Here is some example output of the profiler from examples/particle/particle.py executed on 4 PEs with python3 -m charmrun.start +p4 particle.py +balancer GreedyRefineLB:

Timings for PE 0 :
|                               | em    | send  | recv  | total |
------ <class '__main__.Cell'> as Array ------
| __init__                      | 0.001 | 0.001 | 0.0   | 0.002 |
| migrated                      | 0.0   | 0.0   | 0.027 | 0.028 |
| AtSync                        | 0.0   | 0.0   | 0.0   | 0.0   |
| _channelConnect__             | 0.001 | 0.0   | 0.001 | 0.002 |
| _channelRecv__                | 0.037 | 0.0   | 0.056 | 0.093 |
| _coll_future_deposit_result   | 0.0   | 0.0   | 0.0   | 0.0   |
| _getSectionLocations_         | 0.0   | 0.0   | 0.0   | 0.0   |
| getInitialNumParticles        | 0.0   | 0.0   | 0.0   | 0.0   |
| getNbIndexes                  | 0.0   | 0.0   | 0.0   | 0.0   |
| getNumParticles               | 0.0   | 0.0   | 0.0   | 0.0   |
| migrate                       | 0.0   | 0.0   | 0.0   | 0.0   |
| reportMax                     | 0.0   | 0.0   | 0.0   | 0.0   |
| resumeFromSync                | 0.0   | 0.0   | 0.0   | 0.001 |
| run                           | 3.247 | 0.056 | 0.001 | 3.304 |
| setMigratable                 | 0.0   | 0.0   | 0.0   | 0.0   |
-----------------------------------------------------------
|                               | 3.288 | 0.058 | 0.086 | 3.432 |
-----------------------------------------------------------
| reductions                    |       |       | 0.0   | 0.0   |
| custom reductions             |       |       | 0.0   | 0.0   |
| migrating out                 |       |       | 0.002 | 0.002 |
-----------------------------------------------------------
|                               | 3.288 | 0.058 | 0.088 | 3.434 |

Messages sent: 6957
Message size in bytes (min / mean / max): 0 / 234.319 / 4083
Total bytes = 1.555 MB

Messages received: 6925
Message size in bytes (min / mean / max): 6 / 291.771 / 315390
Total bytes = 1.927 MB

The output first shows timings (in seconds) for each chare type that was active on the PE. Each row corresponds to a different entry method (i.e. a remote method invoked via a proxy).

Important

Only remote method invocations are measured (not regular function calls). So, if a remote method calls other functions and methods locally (without using a proxy), the time to execute those will be added to its own time.

Timings are shown in four colums:

em:Time at the application level (outside of runtime) executing an entry method.
send:Time in send calls (like proxy calls, reduce, channel send, etc.)
recv:Time between Charm4py layer receiving a message for delivery and the target entry method being invoked.
total:Sum of the previous three columns.

The last rows show miscellaneous overheads pertaining to reductions and migration. The last part of the output shows message statistics for remote method invocations (number of messages sent and received and their sizes).
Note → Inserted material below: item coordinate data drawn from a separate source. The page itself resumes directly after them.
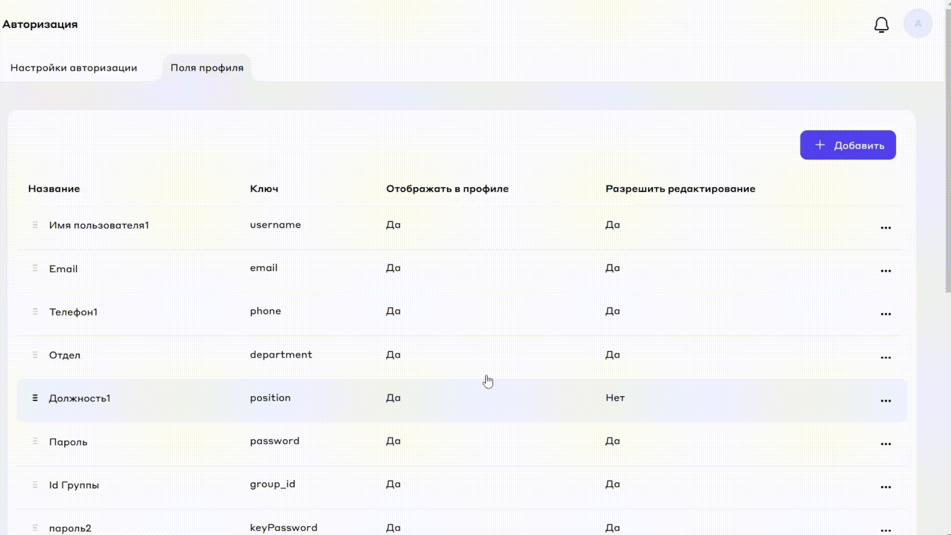Click the Название column header
The height and width of the screenshot is (535, 951).
click(54, 189)
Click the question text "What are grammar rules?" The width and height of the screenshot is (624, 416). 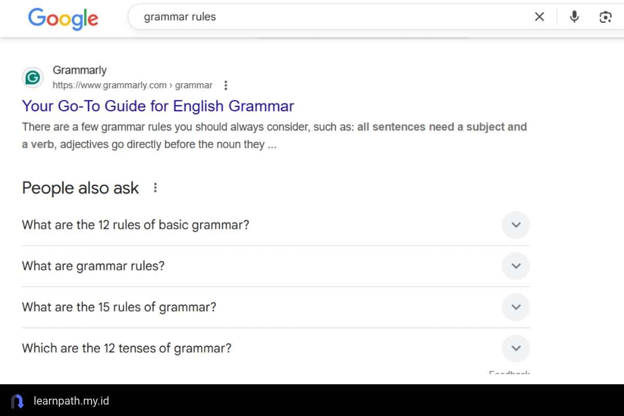[x=93, y=266]
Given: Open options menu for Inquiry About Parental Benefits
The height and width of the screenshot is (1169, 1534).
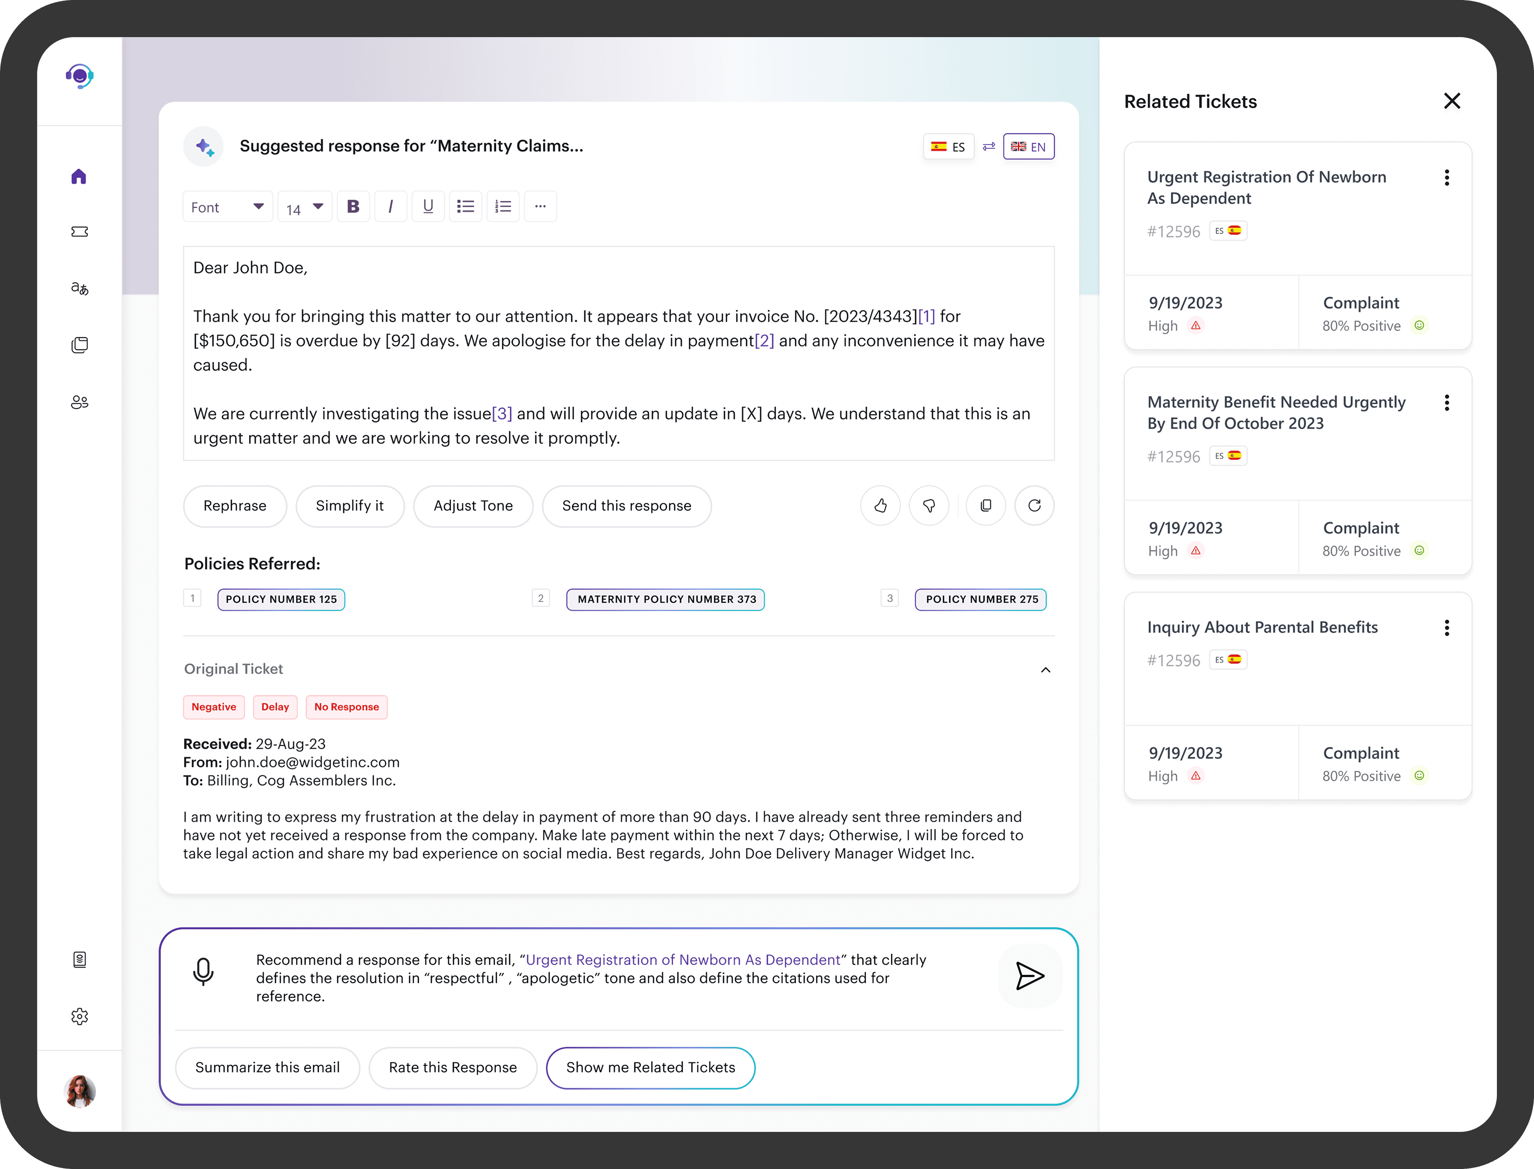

In this example we can see that most of the time is spent inside the “run” method of each Cell. Most of the send overhead is from the “run” method (it calls channel.send() repeatedly) and most of the receive overhead is in the Cell’s _channelRecv__ method (which is a method of the parent class Chare that is called when one of its channels receives a message). There is also some receive overhead due to chares migrating into this PE (method migrated).